One packaged treat I have stored is pudding mixes, since we have a nearly-endless supply of fresh milk. And there store pretty much forever, without any flavor changes, as soon as you keep the packages dry. I usually stuff them in gallon zip lock bags.

Speaking of those Gamma Seal lids... they pretty much suck! They are NOT waterproof, and they break out and collapse if you stack another pail on top of them. Not worth the money, IMHO, with the possible exception of what I use them for.. on pails which I need to open and close frequently.

Oh... lids, in general! The Wal-Mart lids from 10-15 years ago are sturdy, still flexible and still useful. The ones from about 5 years and newer are crap! Thin, brittle,... they're almost impossible to remove from a pail, and using a lid wrench usually breaks pieces off.
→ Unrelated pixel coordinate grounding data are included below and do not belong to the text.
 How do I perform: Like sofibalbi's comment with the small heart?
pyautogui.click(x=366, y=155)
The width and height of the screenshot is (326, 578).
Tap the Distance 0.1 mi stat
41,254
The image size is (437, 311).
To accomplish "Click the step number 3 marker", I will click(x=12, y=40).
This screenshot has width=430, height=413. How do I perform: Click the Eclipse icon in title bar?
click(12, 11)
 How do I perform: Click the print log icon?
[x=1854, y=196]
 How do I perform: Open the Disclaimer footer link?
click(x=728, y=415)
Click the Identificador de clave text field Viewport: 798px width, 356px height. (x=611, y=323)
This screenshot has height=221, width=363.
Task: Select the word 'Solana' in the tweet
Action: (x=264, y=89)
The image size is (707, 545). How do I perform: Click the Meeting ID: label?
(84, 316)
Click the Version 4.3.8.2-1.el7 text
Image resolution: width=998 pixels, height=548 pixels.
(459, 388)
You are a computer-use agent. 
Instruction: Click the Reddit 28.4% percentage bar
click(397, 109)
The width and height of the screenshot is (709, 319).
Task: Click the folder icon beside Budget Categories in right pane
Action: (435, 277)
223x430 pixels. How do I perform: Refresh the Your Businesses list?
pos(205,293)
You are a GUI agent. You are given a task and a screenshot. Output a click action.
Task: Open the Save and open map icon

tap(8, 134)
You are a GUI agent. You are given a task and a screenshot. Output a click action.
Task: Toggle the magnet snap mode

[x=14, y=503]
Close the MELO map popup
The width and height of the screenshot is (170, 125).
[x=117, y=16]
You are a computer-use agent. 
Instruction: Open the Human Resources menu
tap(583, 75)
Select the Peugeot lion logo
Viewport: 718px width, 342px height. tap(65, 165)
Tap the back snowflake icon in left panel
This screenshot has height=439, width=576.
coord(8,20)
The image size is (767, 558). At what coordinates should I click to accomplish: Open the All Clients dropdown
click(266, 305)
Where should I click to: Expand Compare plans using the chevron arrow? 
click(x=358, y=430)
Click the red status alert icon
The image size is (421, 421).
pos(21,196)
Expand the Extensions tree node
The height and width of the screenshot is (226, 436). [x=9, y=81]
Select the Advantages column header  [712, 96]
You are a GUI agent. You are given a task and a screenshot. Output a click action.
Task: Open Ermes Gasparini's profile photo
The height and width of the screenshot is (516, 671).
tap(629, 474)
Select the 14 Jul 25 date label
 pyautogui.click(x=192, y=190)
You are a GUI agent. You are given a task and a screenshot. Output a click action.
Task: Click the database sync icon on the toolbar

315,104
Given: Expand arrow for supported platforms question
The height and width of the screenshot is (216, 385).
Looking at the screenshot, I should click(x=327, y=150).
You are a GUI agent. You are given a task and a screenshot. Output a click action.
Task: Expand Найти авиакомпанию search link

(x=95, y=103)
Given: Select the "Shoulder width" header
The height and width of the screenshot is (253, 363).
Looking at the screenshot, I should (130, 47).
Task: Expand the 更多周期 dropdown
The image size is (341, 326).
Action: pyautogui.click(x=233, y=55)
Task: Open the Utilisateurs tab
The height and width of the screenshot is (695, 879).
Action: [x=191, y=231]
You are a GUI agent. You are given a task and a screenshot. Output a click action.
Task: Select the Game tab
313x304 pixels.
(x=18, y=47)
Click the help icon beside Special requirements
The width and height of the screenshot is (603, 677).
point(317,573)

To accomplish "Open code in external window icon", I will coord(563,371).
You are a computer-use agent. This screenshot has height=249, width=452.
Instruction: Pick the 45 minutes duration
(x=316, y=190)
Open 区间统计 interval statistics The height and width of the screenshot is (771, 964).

Man, stuff these days is JUNK!

For that matter, my son was buying food grade 5 gallon pails for fermenting his pig grain... they consistently break down and become useless trash in a year or so, even though they're stored out if the sun most of the time. By contrast, were using buckets that hydraulic fluid or motor oil came in (well scrubbed originally, of course!) that are pushing 20 years old! What are they doing... making all the new plastics biodegrade within 5 years, or something?